* [PROBLEM REQUIREMENTS] Give the records below as a two-column CSV with the header columns "prompt" and "answer", one row per record. Begin at the line that has "Given: Publish the form" and stop after the line that has "The height and". Quote each field, turn line breaks into spaces, and leave out the pictures.

* Start SUPPLIED RECORDS *

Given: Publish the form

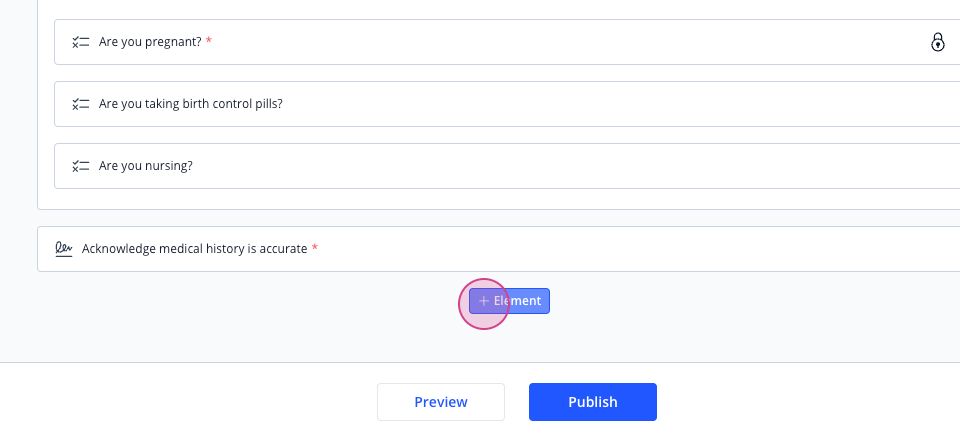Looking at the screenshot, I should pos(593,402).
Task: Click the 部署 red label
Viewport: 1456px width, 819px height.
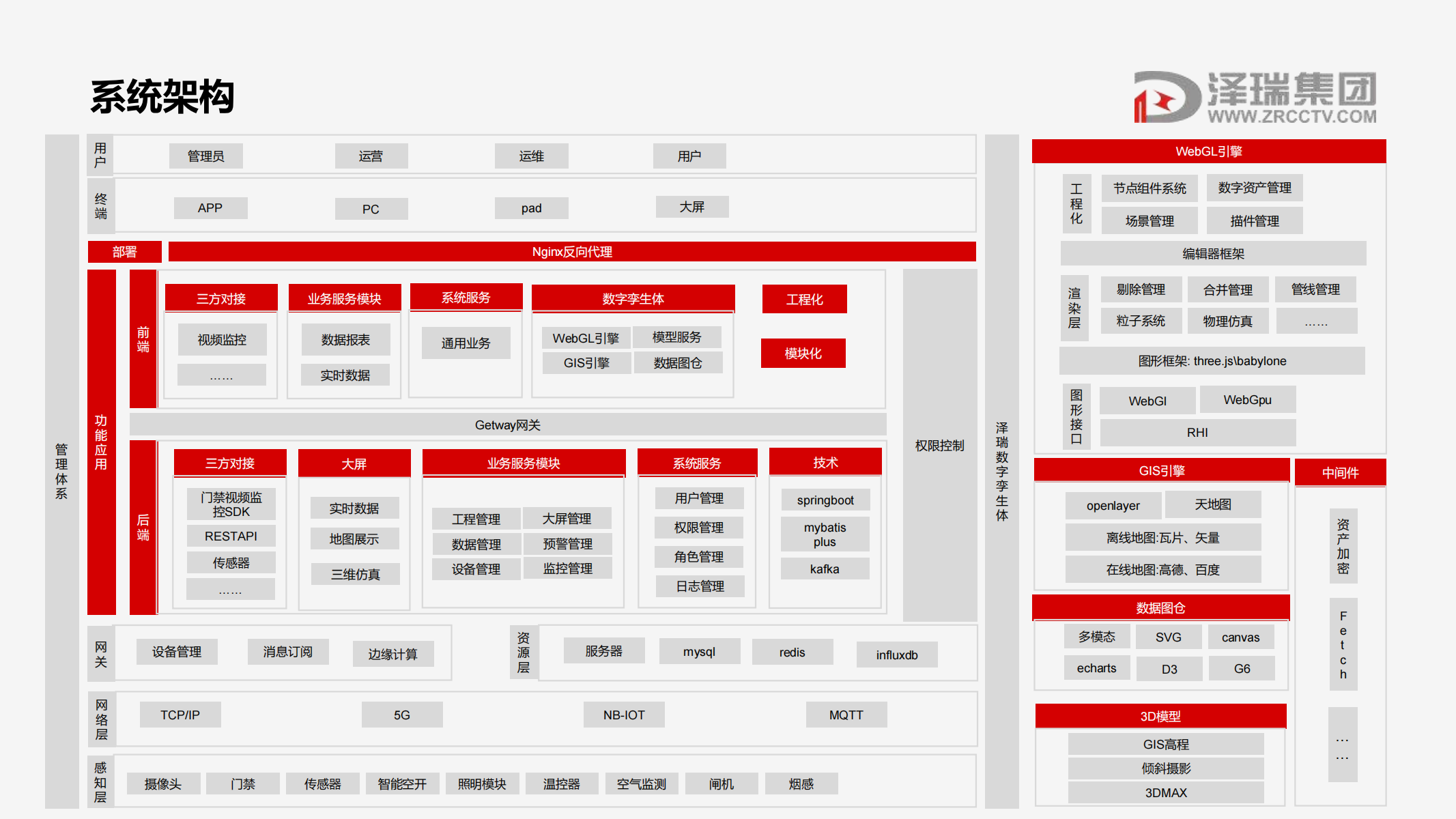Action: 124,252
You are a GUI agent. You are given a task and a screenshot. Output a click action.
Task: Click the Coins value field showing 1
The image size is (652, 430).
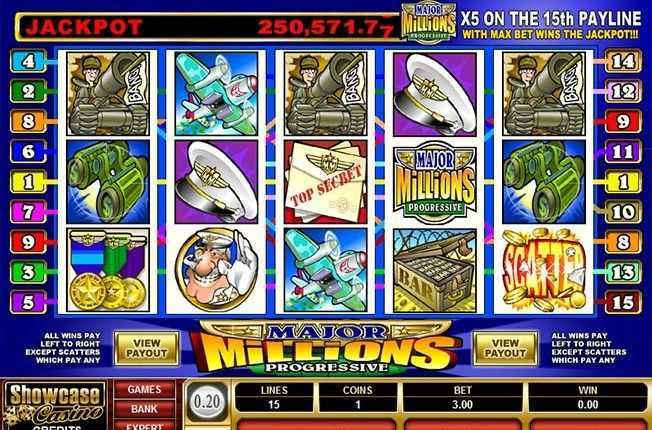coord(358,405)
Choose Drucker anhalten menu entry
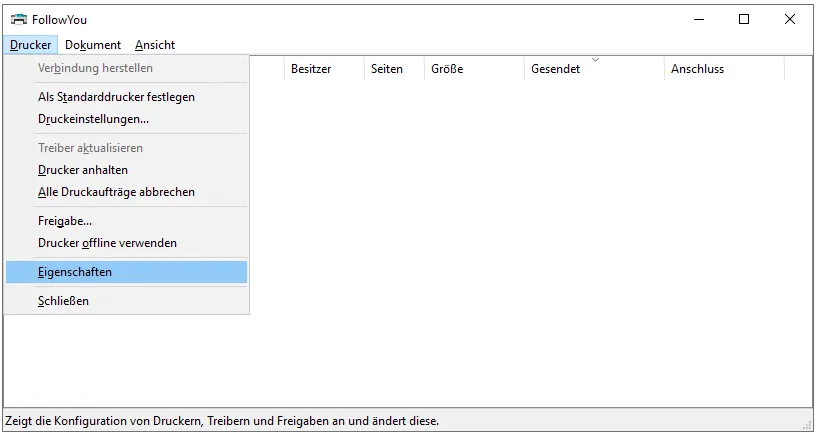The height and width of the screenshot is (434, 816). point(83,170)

* End SUPPLIED RECORDS *
* Start SUPPLIED RECORDS *

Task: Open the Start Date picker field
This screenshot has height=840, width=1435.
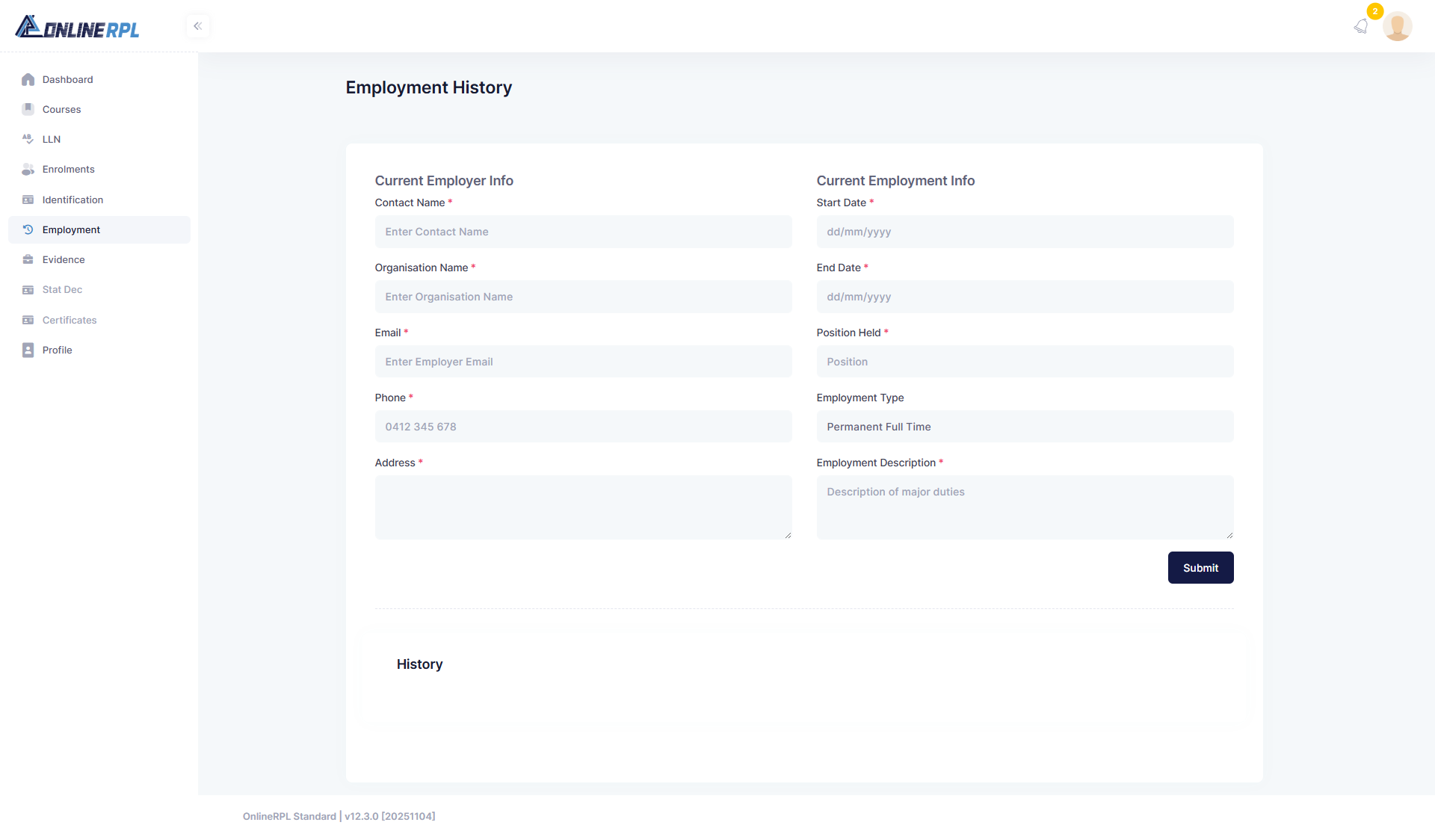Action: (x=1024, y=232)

* End SUPPLIED RECORDS *

* [TASK OUTPUT]
prompt,answer
"Given: Publish the form","Looking at the screenshot, I should pos(593,402)."
"Task: Click the 部署 red label Viewport: 1456px width, 819px height.","Action: 124,252"
"You are a GUI agent. You are given a task and a screenshot. Output a click action. Task: Click the Coins value field showing 1 The image size is (652, 430).","coord(358,405)"
"Choose Drucker anhalten menu entry","The height and width of the screenshot is (434, 816). point(83,170)"